Edimbourg, il pleut. La mer se fond dans le ciel anthracite, la pluie transforme les pavés en rizière, 11 °C en juin. Bienvenue en Ecosse.

Il y a ceux qui s’y étaient préparés: doudoune, bonnet et pare-boue. Il y a les autres en short qui stationnent, songeurs, devant les vitrines d’où les narguent bottes caoutchoutées et pulls en cachemire. Rouler sous les trombes, oublier le jet d’eau propulsé par la roue arrière, qui viendra couler le long de la colonne vertébrale… Pour l’heure, casquette vissée sur la tête, maillot cycliste, les coursiers se laissent porter par le doux frou-frou des deux roues dans les flaques d’eau jusqu’au Meadow Bar où l’odeur du houblon et des aisselles réchauffe les âmes et les corps.

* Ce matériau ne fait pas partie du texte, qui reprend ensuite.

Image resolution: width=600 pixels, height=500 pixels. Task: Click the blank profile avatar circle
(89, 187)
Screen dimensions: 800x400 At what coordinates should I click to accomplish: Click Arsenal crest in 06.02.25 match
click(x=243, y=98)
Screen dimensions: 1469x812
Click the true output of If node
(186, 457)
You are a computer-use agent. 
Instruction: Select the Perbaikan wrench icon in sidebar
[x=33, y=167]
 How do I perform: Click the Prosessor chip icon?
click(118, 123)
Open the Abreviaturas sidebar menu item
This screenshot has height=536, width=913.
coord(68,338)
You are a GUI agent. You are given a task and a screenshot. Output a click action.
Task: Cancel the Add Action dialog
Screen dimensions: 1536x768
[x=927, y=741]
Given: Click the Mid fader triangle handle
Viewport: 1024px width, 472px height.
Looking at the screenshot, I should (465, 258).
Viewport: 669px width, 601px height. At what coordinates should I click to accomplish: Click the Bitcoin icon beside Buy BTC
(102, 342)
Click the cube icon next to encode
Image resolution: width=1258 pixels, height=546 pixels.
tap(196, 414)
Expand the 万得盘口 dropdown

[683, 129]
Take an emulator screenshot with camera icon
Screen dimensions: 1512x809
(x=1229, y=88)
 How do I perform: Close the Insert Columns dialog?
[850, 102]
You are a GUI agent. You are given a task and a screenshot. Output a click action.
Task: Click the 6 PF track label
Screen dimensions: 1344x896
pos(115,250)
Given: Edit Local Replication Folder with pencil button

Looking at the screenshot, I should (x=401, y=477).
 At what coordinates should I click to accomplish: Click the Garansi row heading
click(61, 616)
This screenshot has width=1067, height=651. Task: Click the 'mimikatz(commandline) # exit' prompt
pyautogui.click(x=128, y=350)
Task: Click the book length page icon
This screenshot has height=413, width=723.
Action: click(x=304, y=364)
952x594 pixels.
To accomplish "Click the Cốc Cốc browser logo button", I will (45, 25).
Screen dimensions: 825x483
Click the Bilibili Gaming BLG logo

Comme chaque année depuis 1993, les coursiers à vélo d’Europe se réunissent pour un championnat. L’an prochain, ce sera à Lausanne. Cette année, c’est Edimbourg qui a été choisie. Une surprise pour Eva Ballin, organisatrice et coursière dans la capitale écossaise depuis douze ans. «Il n’y avait aucune autre proposition. A Edimbourg, nous ne sommes pas nombreux et il a fallu y consacrer beaucoup d’énergie. L’événement nous a coûté 7000 livres. La Ville nous a offert 2000 livres, ensuite c’est l’ensemble de la communauté des coursiers à vélo qui a participé.»

Plus qu’une course, c’est l’occasion pour les livreurs à vélo de se retrouver. Le sport et la fête, chacun y trouve son compte. Ici, rouler se pratique autant avec un vélo qu’avec une feuille et du tabac. Là, on avale des kilomètres de bitume tout comme des hectolitres de bière.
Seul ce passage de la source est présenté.